27. PORRIDGE

4.5K 510 56
                                    

Ups! Gambar ini tidak mengikuti Pedoman Konten kami. Untuk melanjutkan publikasi, hapuslah gambar ini atau unggah gambar lain.

.

Semuanya terjadi begitu cepat, menilai dari kesigapan otak Seokjin yang mungkin sudah kusut usai begadang menyelesaikan pekerjaan semalam suntuk. Tahu-tahu saja dia sudah menarik pemuda itu keluar dari pintu kafe, mencegat taksi—meski tahu bahwa halte terdekat hanya berjarak selemparan batu, bergeming mengacuhkan sejumlah pertanyaan yang terlontar untuknya, juga sengaja memberikan mantelnya pada pemuda itu dengan nada setengah mengancam.

"Kalau tidak dipakai, kuturunkan di tengah jalan!"

Sejatinya Seokjin tak berniat membentak, tapi untungnya Namjoon mengiyakan tanpa banyak berkomentar. Sesekali terbatuk, menyusut hidung, kemudian hendak membuka mulut lagi saat Seokjin menyela di belokan lampu merah.

"Kita ke apartemenku," tukasnya datar, "Aku akan merawatmu sampai sembuh."

"Eh?"

.

.

.

Beberapa saat sebelumnya

.

.

.

"Pulang cepat? Hari ini?" Seokjin meletakkan cangkir kopi sambil mengerenyit, meneliti wajah pemuda yang sedang membuka tirai di hadapannya. Cermat, dari rambut menuju dagu. Tidak biasanya Namjoon terlihat sepucat itu, "Kamu sakit?"
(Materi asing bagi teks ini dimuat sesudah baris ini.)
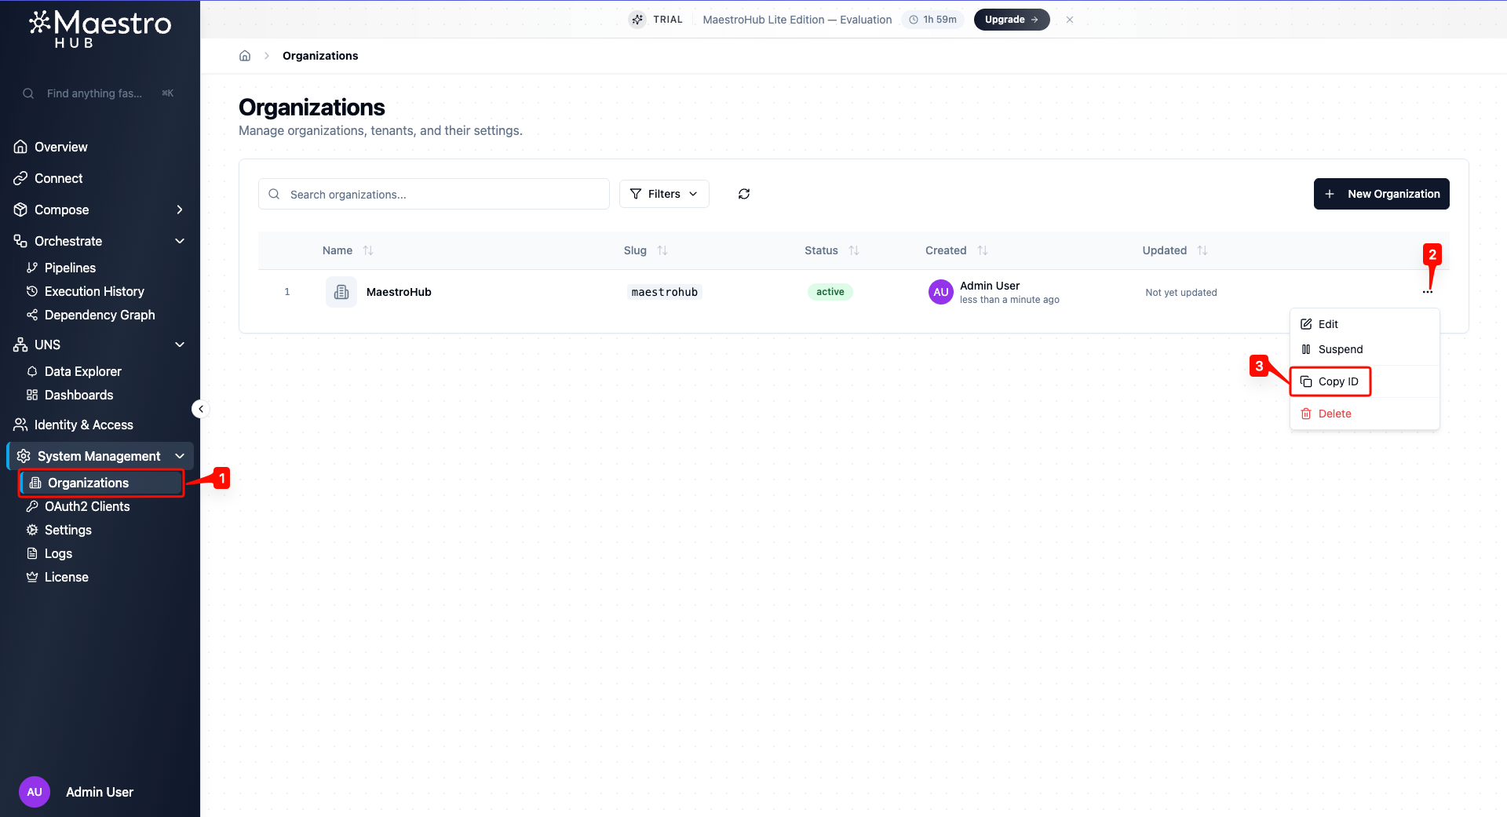Select Delete in the context menu
Image resolution: width=1507 pixels, height=817 pixels.
pyautogui.click(x=1334, y=414)
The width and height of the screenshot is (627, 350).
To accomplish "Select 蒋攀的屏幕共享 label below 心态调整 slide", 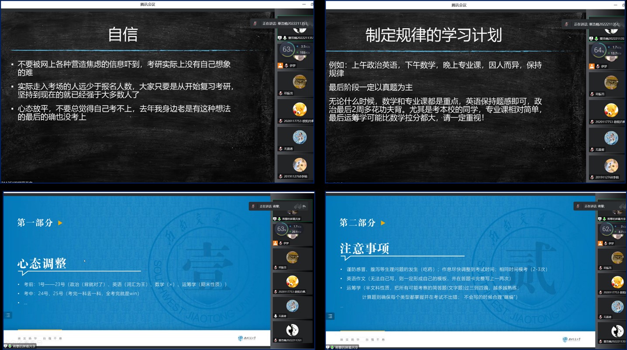I will coord(23,346).
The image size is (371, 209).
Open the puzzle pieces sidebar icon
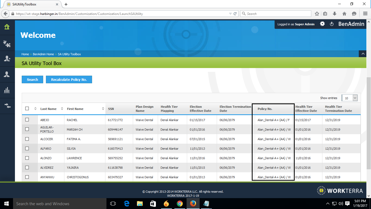(7, 44)
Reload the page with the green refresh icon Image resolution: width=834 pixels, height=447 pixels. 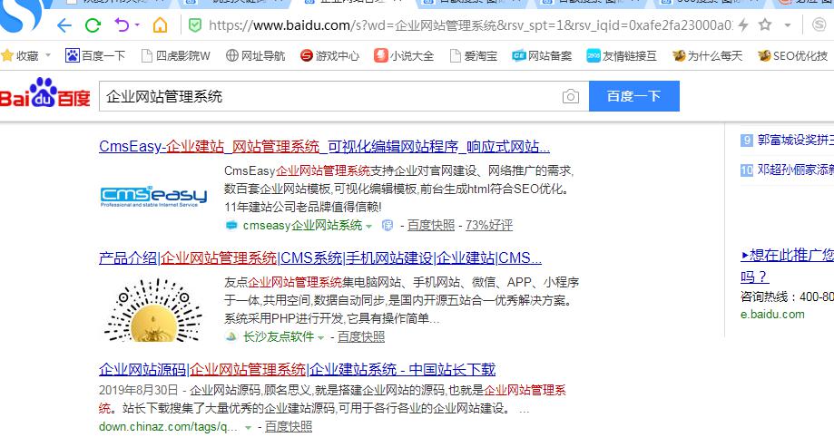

"Semalam dia meneleponku, katanya sih kurang enak badan. Tuan Song bilang boleh ambil ijin sampai agak baikan. Tapi si bengal ini ngotot masuk kerja padahal badannya panas," Hoseok mengelap cangkir-cangkir kosong di balik meja konter. Dagunya maju menuding rekan yang memasang muka tak berdosa, walau jelas-jelas menapak setengah terhuyung. Bukan pemandangan asing bagi Hoseok, tiap mendapati Seokjin bersiaga di depan tempat kerjanya tiga puluh menit sebelum jam buka. Pria itu tak begitu menyukai keramaian, dan pemilik kafe tidak keberatan memasukkan seorang pengunjung lebih awal. Namun setelah beberapa minggu mengamati bagaimana cara Seokjin menatap salah satu peracik minuman, Hoseok merasa jika alasan 'tak menyukai keramaian' seperti yang tersebut di atas, bisa saja cuma karangan. Apalagi sepanjang yang bisa diingatnya, Seokjin selalu duduk di kursi yang sama, posisi serupa di dekat jendela, lurus pada meja tempat Namjoon bekerja, dan selalu membaca majalah secara terbalik begitu dihampiri.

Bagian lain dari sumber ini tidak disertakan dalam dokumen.